Provided records
»»
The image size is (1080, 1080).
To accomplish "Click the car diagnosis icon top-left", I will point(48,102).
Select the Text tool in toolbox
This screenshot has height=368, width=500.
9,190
««
»»
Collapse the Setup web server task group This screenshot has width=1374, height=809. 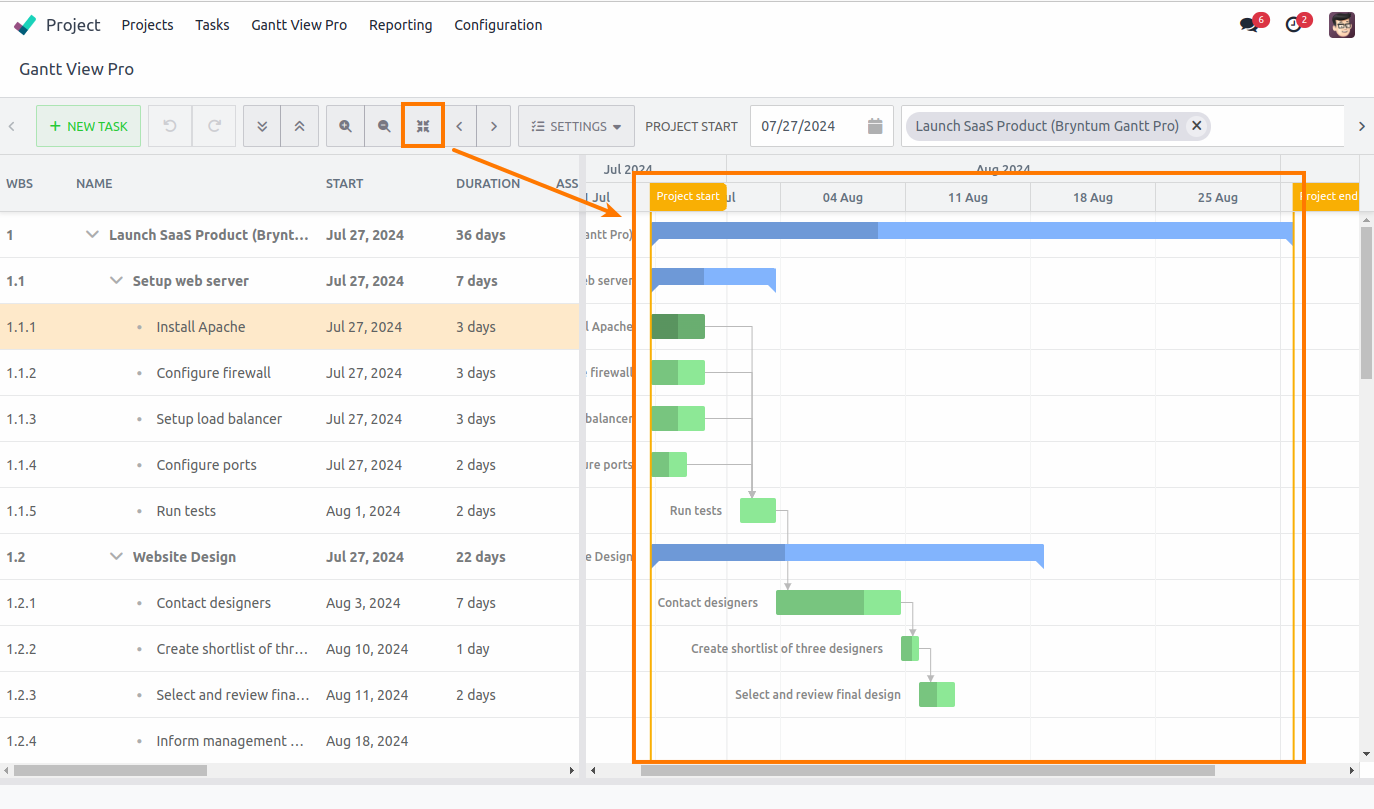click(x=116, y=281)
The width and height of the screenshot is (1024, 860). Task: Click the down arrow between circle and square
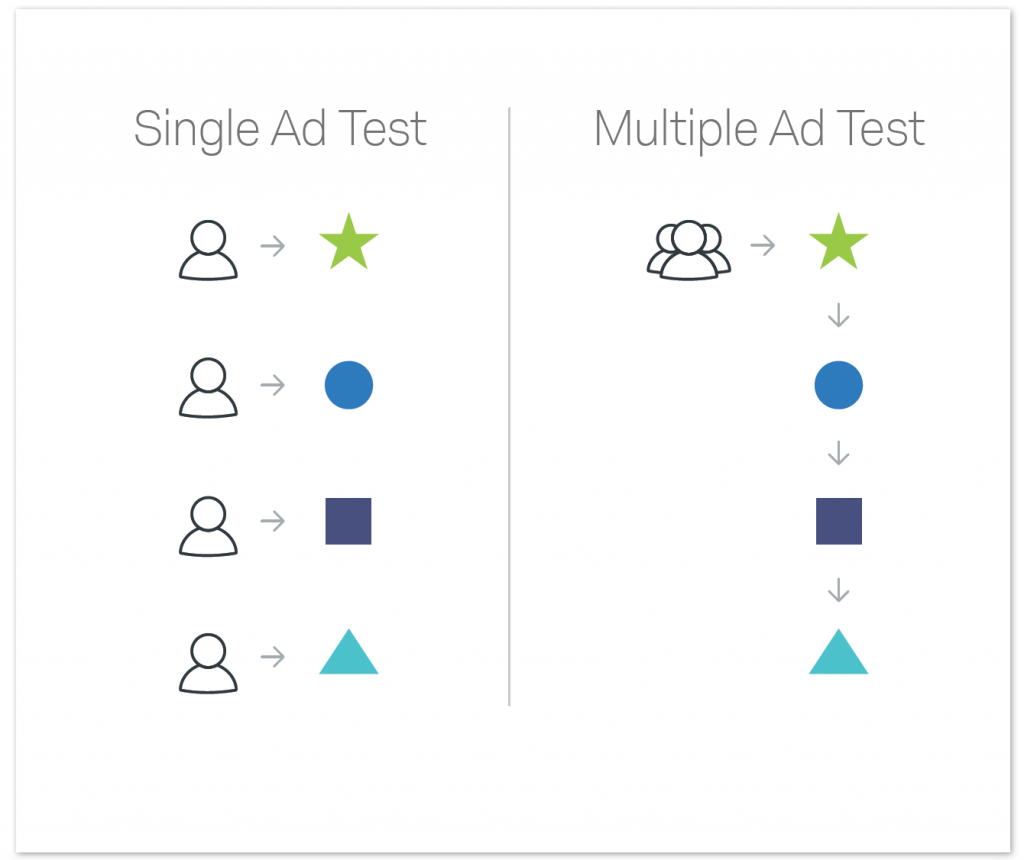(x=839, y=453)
««
»»
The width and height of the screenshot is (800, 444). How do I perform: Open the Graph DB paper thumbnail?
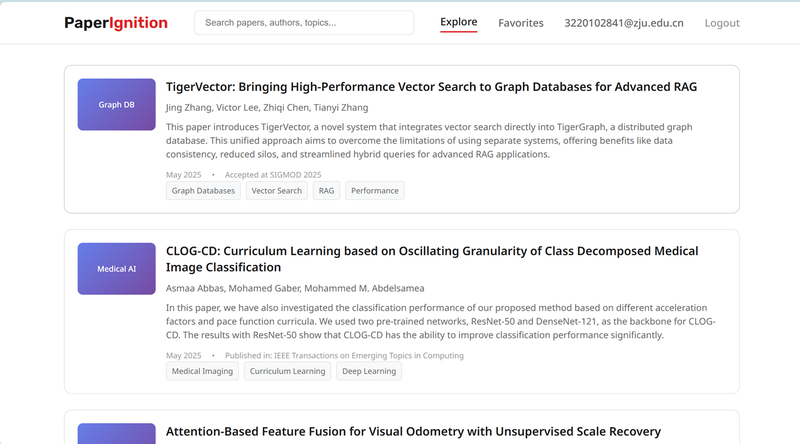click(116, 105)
««
Stated goal
Please rewrite the listing from the line with "The width and height of the screenshot is (800, 444)." up to and including the line with "click(116, 105)" as a two-column CSV with the columns request and answer. Give one row per request, put each value in a single quoted field with line breaks replaced by spaces, and leave the pictures out.

Exercise answer
request,answer
"The width and height of the screenshot is (800, 444). How do I perform: Open the Graph DB paper thumbnail?","click(116, 105)"